Jordan to lead fundraising for UN Palestinian agency after US cuts
The push to raise money comes after the United States slashed its contribution earlier this year, leaving a 200-million-dollar shortfall.
Jordanian Foreign Minister Ayman Safadi (R) and UNRWA Commissioner-General Pierre Kraehenbuehl attend their news conference in Amman, Jordan, August 30, 2018.
Jordan said on Thursday it would lead a campaign to raise funds for the UN agency that supports Palestinian refugees, to help it survive after the United States cut its funding.
Foreign Minister Ayman Safadi said a meeting next month in New York on the sidelines of the UN General Assembly would mobilise support for the United Nations Relief and Works Agency (UNRWA) to continue core education and health services.

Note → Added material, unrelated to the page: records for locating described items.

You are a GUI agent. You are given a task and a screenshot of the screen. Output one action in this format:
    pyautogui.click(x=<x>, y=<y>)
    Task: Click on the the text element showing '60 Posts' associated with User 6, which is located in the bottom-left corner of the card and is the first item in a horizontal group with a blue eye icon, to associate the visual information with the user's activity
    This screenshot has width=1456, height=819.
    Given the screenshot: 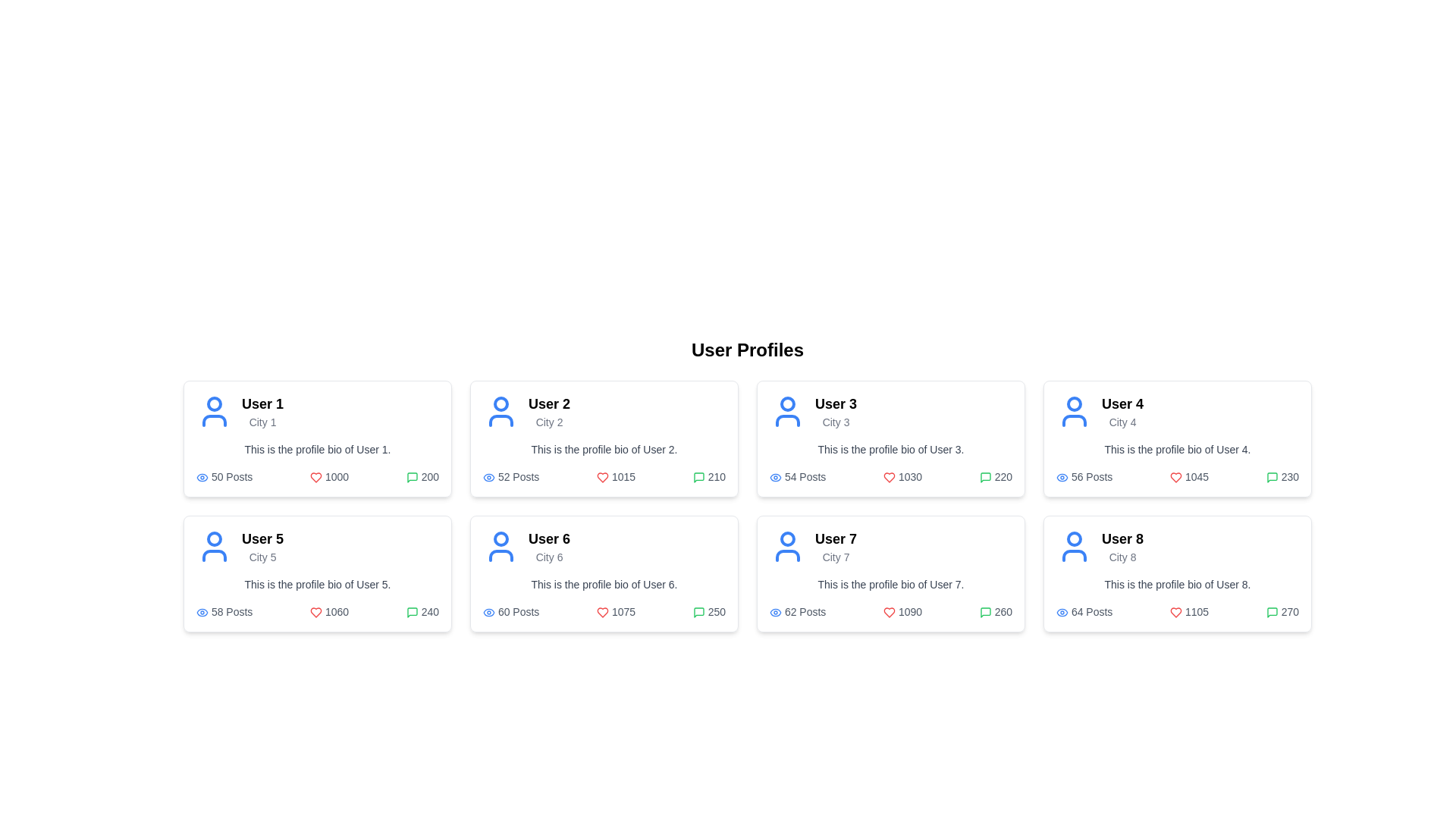 What is the action you would take?
    pyautogui.click(x=511, y=610)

The Jordanian foreign minister said the New York event aims to "close the gap and put in place a plan that will ensure UNRWA's continued, ongoing funding for the coming years", Safadi said.
It will also "reaffirm that UNRWA is an organisation created by the UN General Assembly, with a clear and particular role, and this role must continue", he added.
Safadi said the meeting, set for September 27 on the sidelines of the UN General Assembly, "aims to provide financial and political support to UNRWA".
UNRWA has faced a cash crisis since the United States, long its biggest donor, earlier this year in January slashed funding by $300 million, saying the agency needed to make unspecified reforms and calling on the Palestinians to renew peace talks with Israel.
UNRWA has warned it currently only has the funds to keep its 711 schools open for the next month.
Speaking alongside the Jordanian foreign minister, UNRWA director Pierre Krahenbuhl said the agency needs $200 million to continue its work until the end of this year.
By the end of September, "UNRWA won't have a penny," the agency's spokesman Chris Gunness warned Wednesday.
"Any shortage in funding will drive hundreds of thousands towards deprivation and despair," Safadi, whose country has 2.2 million UN registered Palestinian refugees, said in Amman after meeting Pierre Krahenbuhl, the UNRWA head.
Lobby for donors
Jordan will call for an Arab League meeting to lobby for donors to cover the $200 million shortfall needed to shore up UNRWA, Safadi said.
"One cannot wish 5.3 million Palestine refugees away. These are people who have rights and for many years now, for decades have faced a plight and injustice that is simply immense," UNRWA's Krahenbuhl said at a news conference with Safadi.
The agency supports some five million registered Palestinian refugees and provides schooling for 526,000 children in the Palestinian territories, Lebanon, Syria and Jordan.
"As long as a just a lasting solution has not found of the issue of Israel-Palestine conflict we will continue to implement the mandate that the General Assembly has given us."
The Palestinians assert the right under international law to return to homes abandoned in Israel or be compensated. Safadi said funding cuts for UNRWA undermine that right.
"The continuation of UNRWA means continued commitment by the international community to working towards a just solution of the refugees that guarantees the right of return and compensation," Safadi said.
Safadi last week raised the plight of UNRWA with US Secretary of State Mike Pompeo in Washington where officials say he warned of "dangerous consequences" to regional stability if the financial crisis were not resolved.